The problem with makeup brushes
Makeup brushes can be insanely expensive. To get you to buy them, people will tell you they're an investment. And they're right. Makeup brushes aren't like makeup. They don't go bad, and you never use them up.
Need proof? I have brushes that are 20 years old.
That's the good and bad news about makeup brushes. You buy them, and sooner or later, they're not getting any love. They're still perfectly good, but maybe they're too scratchy. Maybe they shed. Maybe the handles are too short or too long. Maybe the little hairs go awry (this seems to happen all the time with my lip and eyeliner brushes, where precision is key).
Eventually, if you're like me and have a tendency to accumulate stuff, you end up with a ridiculous number of more-or-less expensive, excellent-quality makeup brushes. And it might be time to declutter. So join me, Internet, as I run through my inventory of brushes, and decide which to pitch and which to keep.
Where to start
I decided to start with my face brushes, i.e., blush, foundation, and powder. No need to start fooling around with eye makeup brushes--not yet. I need to husband my resources for that. Baby steps, people.
I took my brushes and laid them out on top of
These are the blush brushes.
|From the top: MAC 168SE contour brush, Chanel blush brush (similar is $55), Shiseido blush brush ($38), MAC 187 duofiber "skunk" brush|
Of these, I would keep the Chanel for blushes that need a bit of persuasion, and the Shiseido, which is insanely soft, for blushes that don't need as much help traveling from the blush pan to my face. The MAC brushes are from one of those Nordstrom Anniversary Sale brush sets, and the quality is sub-par. They can go.
These are my face powder, blush, and specialty brushes
|Japonesque powder brush ($38); Japonesque blush brush ($35) Guerlain powder brush (similar $45), Lancome duofiber "skunk" brush (similar $27.50), Real Techniques face brush ($9.00), Nars bronzer brush (similar $52)|
These are mostly keepers. The only one I'd get rid of is the Nars bronzer brush. It was one of those legendary brushes ... but it picks up and deposits a LOT of product—more than I need. I really don't do bronzer, or contour, for that matter. Nars doesn't sell this brush any more. They've moved on, and so should I.

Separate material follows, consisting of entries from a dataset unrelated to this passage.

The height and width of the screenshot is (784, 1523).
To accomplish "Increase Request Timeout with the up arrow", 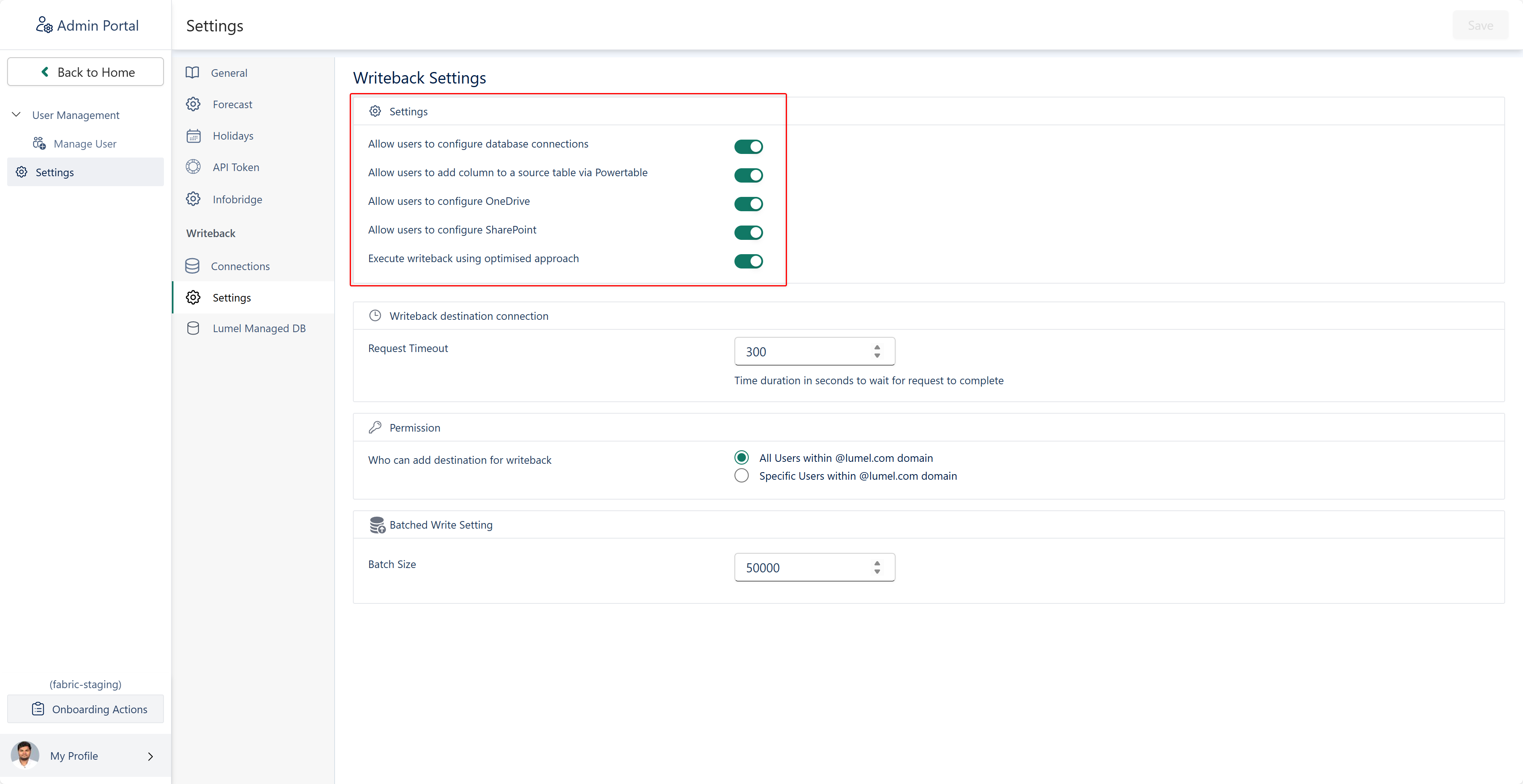I will click(x=877, y=348).
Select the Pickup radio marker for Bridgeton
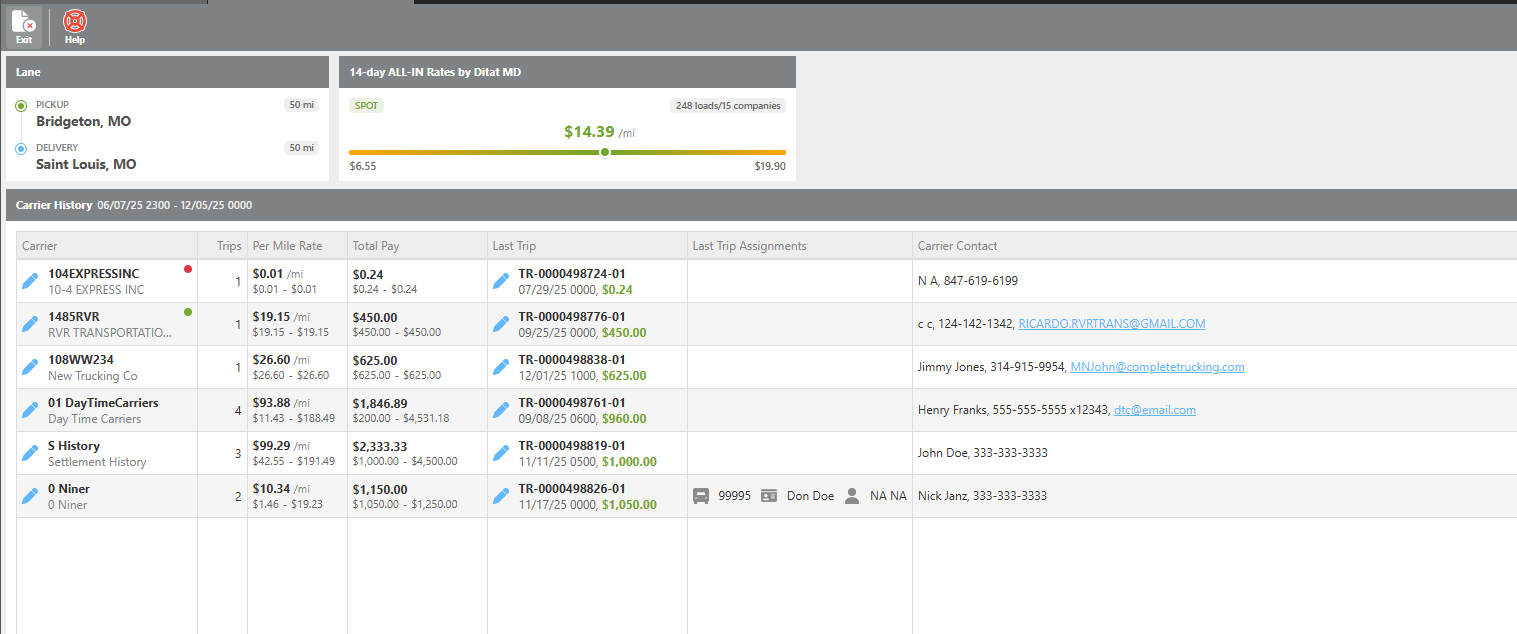Image resolution: width=1517 pixels, height=634 pixels. (21, 106)
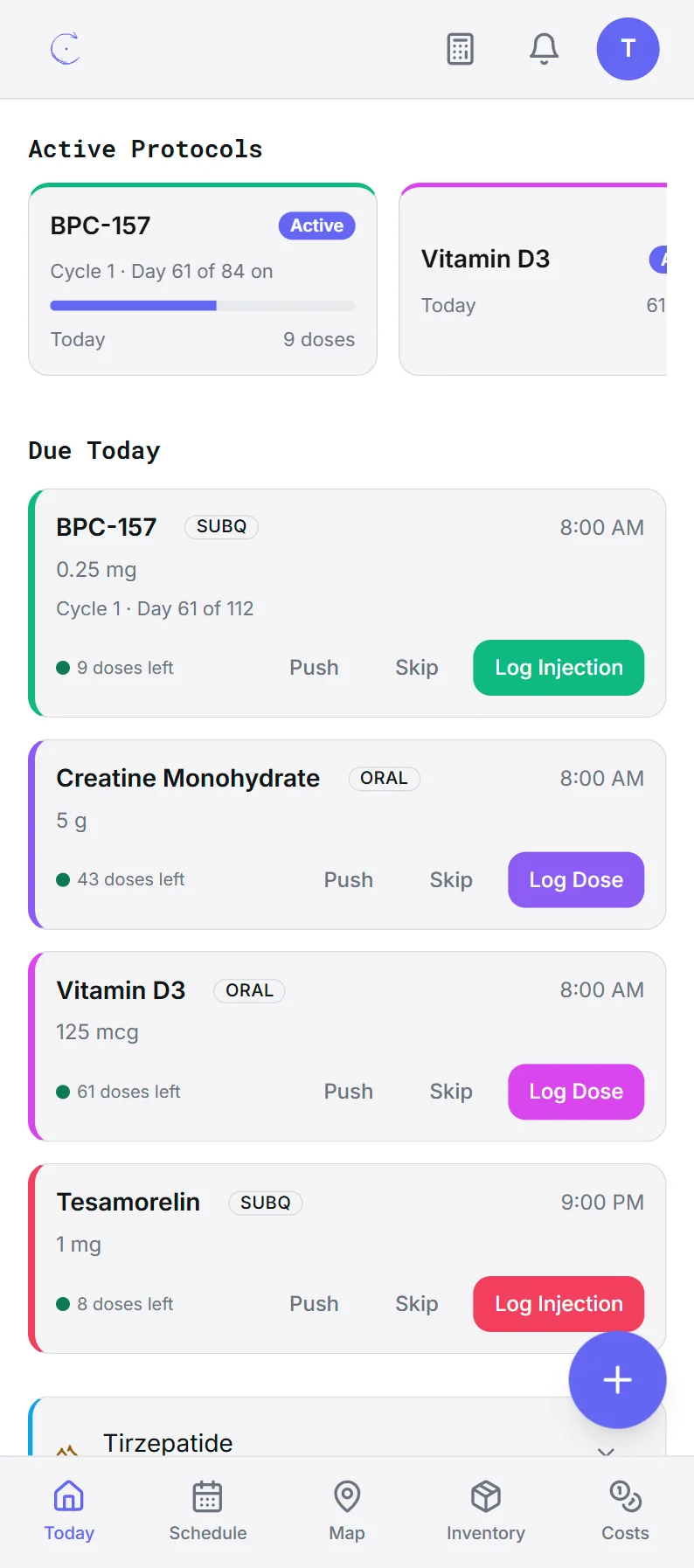Tap the floating plus add button

click(617, 1379)
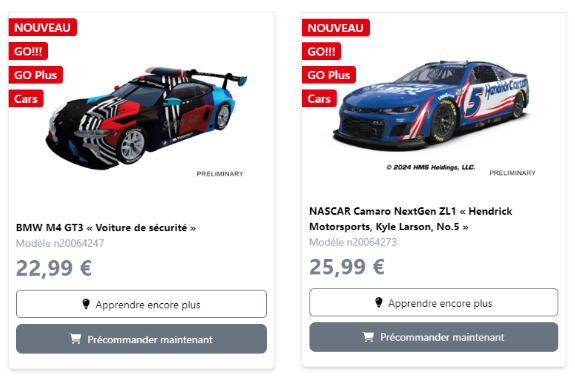Click NOUVEAU badge on the NASCAR card
This screenshot has height=376, width=575.
tap(336, 28)
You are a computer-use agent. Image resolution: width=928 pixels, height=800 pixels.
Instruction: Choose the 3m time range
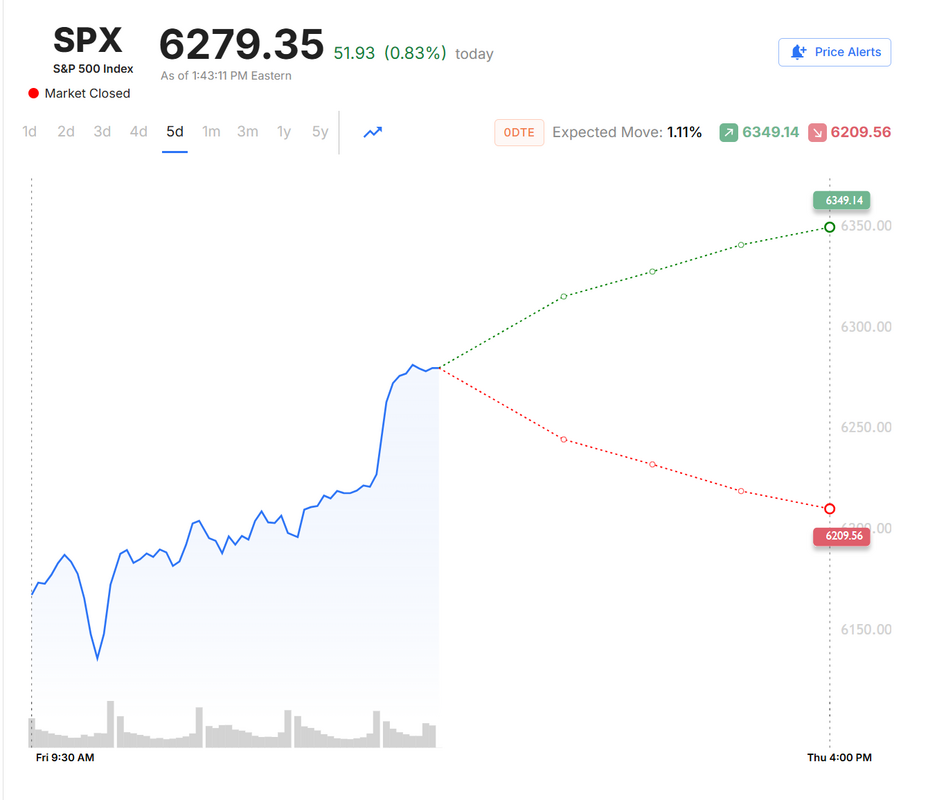coord(247,131)
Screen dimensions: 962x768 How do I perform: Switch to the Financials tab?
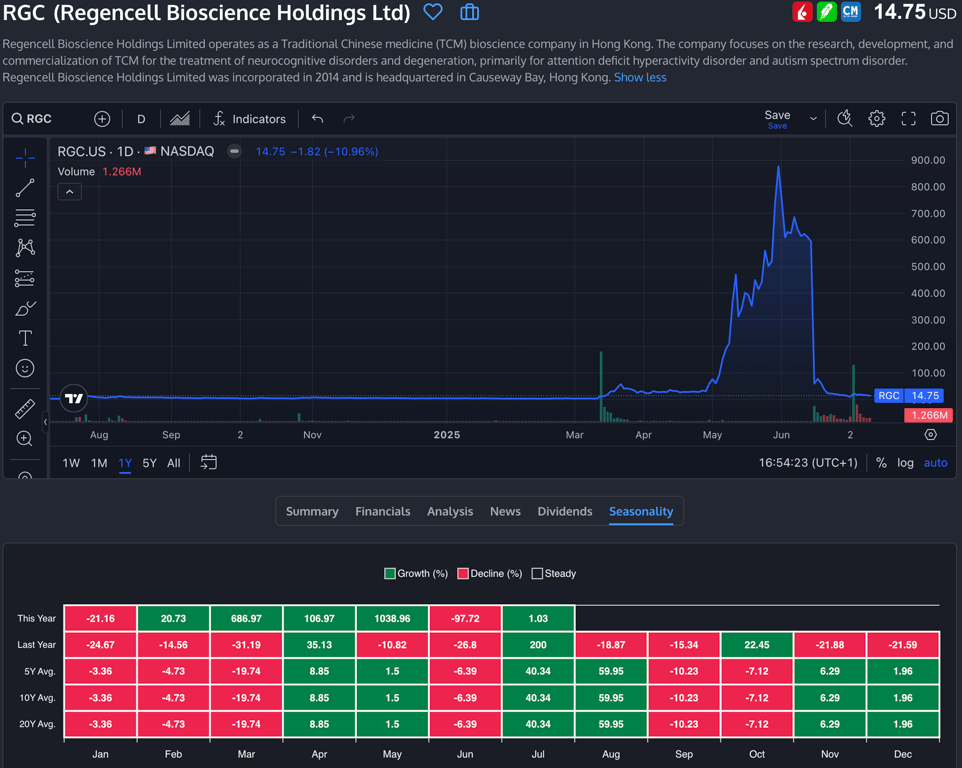[x=382, y=511]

Other than that, I'm OK with keeping the rest of the brushes.
I like the Japonesque brushes. They shed a little, but they're wonderfully soft.
The Guerlain ... I don't know. I have no idea where I got that brush, and it's scratchy, as most Guerlain brushes can be. On the other hand, when you're dealing with Guerlain's Les Meteorites, you need a brush that will put a little English on the ballz.
The Lancôme is handy when I want to apply the tiniest amount of a scarily vivid shade.
The Real Techniques face brush is fabulous, all-purpose brush. You can use it for blush or powder, and I suppose, liquid foundation, since it has synthetic bristles. I love that you can just stand it up. And it's inexpensive!
Three to pitch
These are my foundation brushes. They all have those Taklon bristles which are supposedly good for blending liquid and cream products. I'm pitching them because I never liked applying liquid foundation with a brush.
|cheap no-name, Chanel (similar is $46), Paula Dorf ($35)|
Finally, these are my workhorse brushes--the ones you'd have to pry out of my cold, dead hands.
|Beauty Blender ($20), Bobbi Brown powder brush, Chantecaille powder brush, Rouge Bunny Rouge highlight brush|
I love the Bobbi Brown powder blush for applying blusher; the Chantecaille can't be beat for loose powder, and the Rouge Bunny Rouge highlight brush is great, too, and will really come in handy if I ever decide to get into this strobing thing that all the cool kids are doing.